“喝吧。喝完就回去。”就好像听见了内心的呐喊一样,那个声音说道。
墨桥生在茫然中喝完了粥,完全不知那粥喝进嘴中是个什么滋味。
他又浑浑噩噩的走出帐篷,
刺眼的阳光一照,才醒过神来。
他摸着身上那位晋越侯所赐的新衣服和怀中的那瓶伤药,简直怀疑自己还在梦中。
墨桥生舔了一下嘴唇,尝到了一丝的,甜味?
他的整个口腔都残留着这种甜丝丝的味道。
这是糖吧?传说中的糖。
我不是在做梦,他对自己说,做梦如何能梦到这样甜美的事物。
墨桥生回到营地,走回自己那小小隔间的路上,他看见阿凤的房门没有闭合,房中的地板上倒着一具衣衫凌乱的躯体。
墨桥生走了进去,把人从地上抱起,放到床上。
他看着那惨不忍睹的身躯,叹了口气,摸出怀中的药瓶,用手指轻轻摩挲了一下,拔下瓶塞,把瓶中淡黄色的粉末,小心翼翼的,一点点撒在阿凤身上最为严重的几处伤口中。
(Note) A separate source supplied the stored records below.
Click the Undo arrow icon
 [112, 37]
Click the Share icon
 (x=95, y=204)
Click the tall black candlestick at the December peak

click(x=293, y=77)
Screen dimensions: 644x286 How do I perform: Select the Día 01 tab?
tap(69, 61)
“哪来的药?”阿凤转过脸来,他那漂亮的单凤眼肿了一边,嘴角裂了,淤青了一大片。
墨桥生沉默了一下,“晋越侯赐的。”
阿凤把他上下打量了一遍,转过头去,用后脑勺哼了一声,“运气那么好。阿云那蠢货呢?”
“还没有看到他回来。”
“那个蠢货。不知还见不见得到。”
阿凤不再说话。
墨桥生为他简单处理完伤口,走出门来。
不知道阿云情形如何,墨桥生知道,阿云的性格比自己还更为刚直,更加控制不住情绪。
他有些担心的加快脚步,想尽快回到自己的住所,看一看隔壁那并肩作战的年轻兄弟是否需要自己的帮助。
此时,两个奴隶抬着担架从过道的另一头走来,担架上是一具破布覆盖着的尸体,污秽的破布下,露出那尸体布满血迹的双腿。
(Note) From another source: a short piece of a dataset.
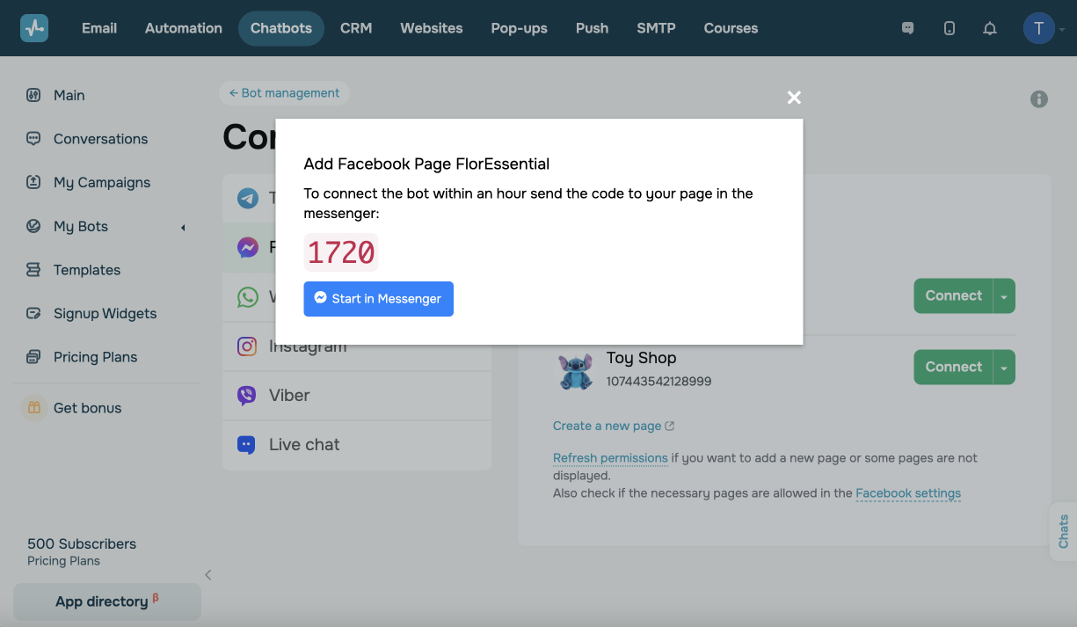Open the chat smiley icon in header
Image resolution: width=1077 pixels, height=627 pixels.
point(908,28)
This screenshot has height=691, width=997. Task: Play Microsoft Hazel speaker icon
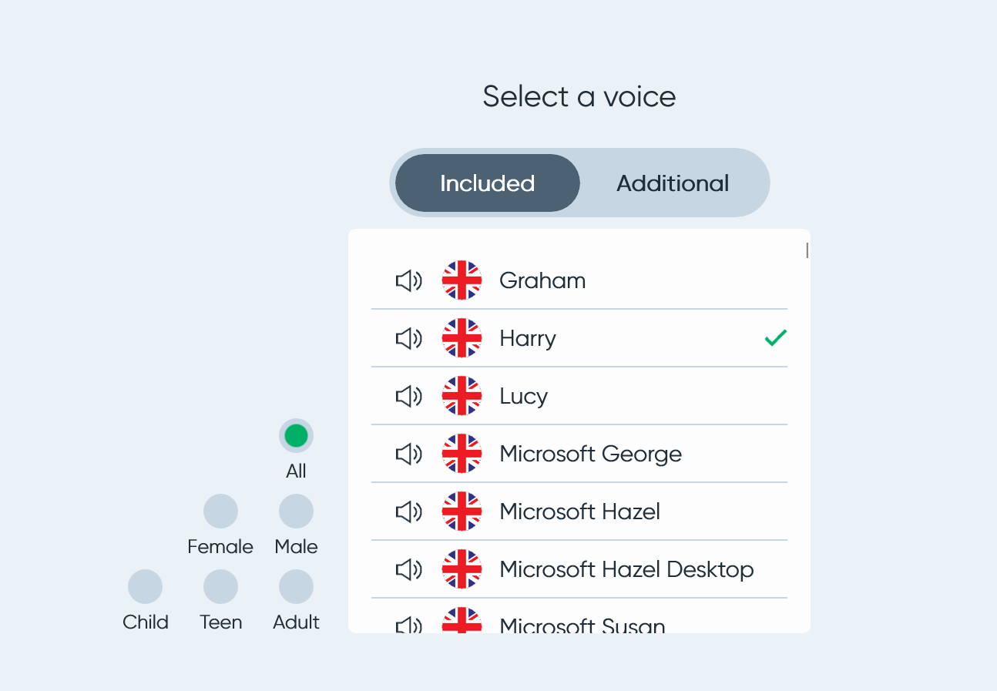408,512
这样的情形,在奴隶营时常司空见惯,墨桥生麻木的错身通过。
担架上突然垂下一只胳膊,那苍白的手背上蜿蜒着一道狰狞伤疤。
墨桥生猛的顿住,他瞳孔微缩,拽紧拳头。
那惨白的手臂毫无生机的,从他身侧摇晃着交错而过。
阿云。
是阿云。
刚刚过了一夜,那个爱笑的阿云就没了。
昨日,他们五人路过这里,阿云笑着说话的声音似乎在空荡荡的过道里响起,
“不知道主人会赏赐些什么?有没有可能是肉啊,我已经很久没吃过肉了。”
世道是如此不公,一个那么努力而鲜活的生命,只因为高高在上的那些贵人们的一点点喜怒,就这么随便的葬送了。
墨桥生痛苦地闭上眼睛,他握紧手中那个小小瓷瓶,似乎想从这冰凉的瓶身中汲取出一丝的温暖,用来填补他心中那巨大而悲凉的空洞。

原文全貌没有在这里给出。